> _REQUIREMENT_: Pull every line containing the word "will" from the records.
== Segment start ==
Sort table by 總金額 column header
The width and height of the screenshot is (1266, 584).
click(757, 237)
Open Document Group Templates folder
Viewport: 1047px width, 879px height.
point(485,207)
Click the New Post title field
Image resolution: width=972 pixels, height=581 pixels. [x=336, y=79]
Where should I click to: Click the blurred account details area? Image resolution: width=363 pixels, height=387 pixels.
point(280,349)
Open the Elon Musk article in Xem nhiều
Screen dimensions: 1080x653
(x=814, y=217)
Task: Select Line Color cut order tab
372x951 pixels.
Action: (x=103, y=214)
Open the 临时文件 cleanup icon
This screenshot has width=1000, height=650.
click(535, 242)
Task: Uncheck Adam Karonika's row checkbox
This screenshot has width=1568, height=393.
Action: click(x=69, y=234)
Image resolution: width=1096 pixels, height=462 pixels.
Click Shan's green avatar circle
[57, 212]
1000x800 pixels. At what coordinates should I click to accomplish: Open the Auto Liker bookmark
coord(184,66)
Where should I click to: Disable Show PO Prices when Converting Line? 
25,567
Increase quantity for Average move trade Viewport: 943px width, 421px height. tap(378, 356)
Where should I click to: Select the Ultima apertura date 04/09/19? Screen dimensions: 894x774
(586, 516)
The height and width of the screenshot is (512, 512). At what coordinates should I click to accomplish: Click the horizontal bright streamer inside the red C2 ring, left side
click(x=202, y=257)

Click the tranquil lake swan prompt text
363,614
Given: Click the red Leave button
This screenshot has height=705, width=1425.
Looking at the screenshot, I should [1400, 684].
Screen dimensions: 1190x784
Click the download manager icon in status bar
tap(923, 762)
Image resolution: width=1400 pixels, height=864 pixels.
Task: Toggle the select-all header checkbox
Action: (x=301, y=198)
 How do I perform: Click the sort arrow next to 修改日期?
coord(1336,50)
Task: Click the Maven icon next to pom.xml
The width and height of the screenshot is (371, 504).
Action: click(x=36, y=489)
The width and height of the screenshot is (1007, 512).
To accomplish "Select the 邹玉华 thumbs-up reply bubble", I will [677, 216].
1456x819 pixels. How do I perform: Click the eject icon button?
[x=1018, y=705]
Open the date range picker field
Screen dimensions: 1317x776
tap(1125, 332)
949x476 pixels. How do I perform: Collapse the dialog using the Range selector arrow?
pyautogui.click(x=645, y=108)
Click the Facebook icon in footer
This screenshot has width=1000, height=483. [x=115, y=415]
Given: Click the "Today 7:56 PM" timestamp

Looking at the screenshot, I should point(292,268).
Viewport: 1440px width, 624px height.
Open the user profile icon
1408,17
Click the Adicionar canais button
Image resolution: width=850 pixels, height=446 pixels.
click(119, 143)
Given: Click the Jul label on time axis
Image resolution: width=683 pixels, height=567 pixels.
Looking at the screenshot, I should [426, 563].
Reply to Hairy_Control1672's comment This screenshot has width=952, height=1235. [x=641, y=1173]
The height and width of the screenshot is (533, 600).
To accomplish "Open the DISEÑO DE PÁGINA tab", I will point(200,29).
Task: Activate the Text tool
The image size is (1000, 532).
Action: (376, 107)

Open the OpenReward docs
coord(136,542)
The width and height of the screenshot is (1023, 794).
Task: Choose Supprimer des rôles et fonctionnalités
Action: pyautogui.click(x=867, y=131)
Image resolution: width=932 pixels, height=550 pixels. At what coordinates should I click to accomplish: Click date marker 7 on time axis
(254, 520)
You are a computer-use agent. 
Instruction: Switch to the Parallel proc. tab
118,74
== Segment end ==
> _SOLVED EXERCISE_:
To accomplish "Select the 邹玉华 thumbs-up reply bubble", I will [677, 216].
To accomplish "Open the DISEÑO DE PÁGINA tab", I will point(200,29).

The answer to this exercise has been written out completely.